Il ne parlait presque jamais de l’Italie. Quand on lui demandait, il répondait simplement qu’il avait fait son travail et était rentré chez lui. Une fois par an, le 12 mars, il recevait des appels téléphoniques de Morrison, Williams et Jackson. Ils discutaient quelques minutes. « Tu te souviens de Chen, Brenan, Vargas ? Tu te souviens du brouillard, des voitures de reconnaissance et du fil ? »
En 1963, un historien militaire enquêtant sur les pertes de reconnaissance allemande en Italie trouva des références à une augmentation inexpliquée des retournements de véhicules au début de 1944. Le schéma était spécifique au secteur de Cassino. L’historien interrogea des vétérans et retrouva Dalton grâce à Morrison. Dalton accepta une interview. Il expliqua la méthode, donna des dates et des détails, puis demanda que son nom ne soit pas utilisé dans la publication. L’historien respecta sa demande. L’article fut publié en 1965 dans le Journal of Military History, attribuant l’innovation à des sous-officiers non identifiés de la 34e division d’infanterie.
James Dalton mourut en 1987 à l’âge de 64 ans d’une crise cardiaque dans son salon. Son nécrologe dans le Gary Post-Tribune mentionnait qu’il avait servi pendant la Seconde Guerre mondiale et travaillé pendant 41 ans chez US Steel. Rien n’y mentionnait les fils déclencheurs, les voitures de reconnaissance ou les vies sauvées. Dorothy savait qu’il avait fait quelque chose d’important en Italie, mais n’avait jamais su exactement quoi.
La méthode elle-même survécut plus longtemps que l’homme. L’analyse d’après-guerre par les ingénieurs de l’armée valida le concept.

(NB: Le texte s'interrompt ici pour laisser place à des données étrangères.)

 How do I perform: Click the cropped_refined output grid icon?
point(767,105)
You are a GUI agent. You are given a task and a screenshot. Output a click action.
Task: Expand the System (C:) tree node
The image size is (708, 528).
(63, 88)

Les obstacles de fil à la hauteur des essieux furent intégrés dans la doctrine officielle en 1949 comme méthode approuvée pour neutraliser les véhicules de reconnaissance légers. Le manuel de formation crédita les « observations de terrain effectuées lors de la campagne italienne ». Les forces militaires modernes enseignent encore des variantes de cette technique. Les contre-mesures contre les IED incluent des pièges à véhicules à base de fil. Le principe n’a pas changé.
Parfois, la solution la plus simple est la meilleure. Et parfois, ce sont les soldats dans la boue qui en savent plus que les officiers dans les quartiers généraux. C’est ainsi que l’innovation se produit réellement en guerre : pas par des comités examinant des propositions et des ingénieurs effectuant des calculs, mais par des caporaux qui ne peuvent plus voir leurs amis mourir, par des aiguilleurs qui apprennent à résoudre des problèmes avec des fils et des pelles, car personne ne leur fournira mieux, par des hommes qui risquent des sanctions pour sauver des vies et ne demandent jamais de reconnaissance. Le fil continue d’être enseigné, la méthode est toujours utilisée, mais l’homme qui l’a inventée est retourné à la gare sans jamais en parler à personne. Parfois, c’est exactement ce qu’il fallait faire.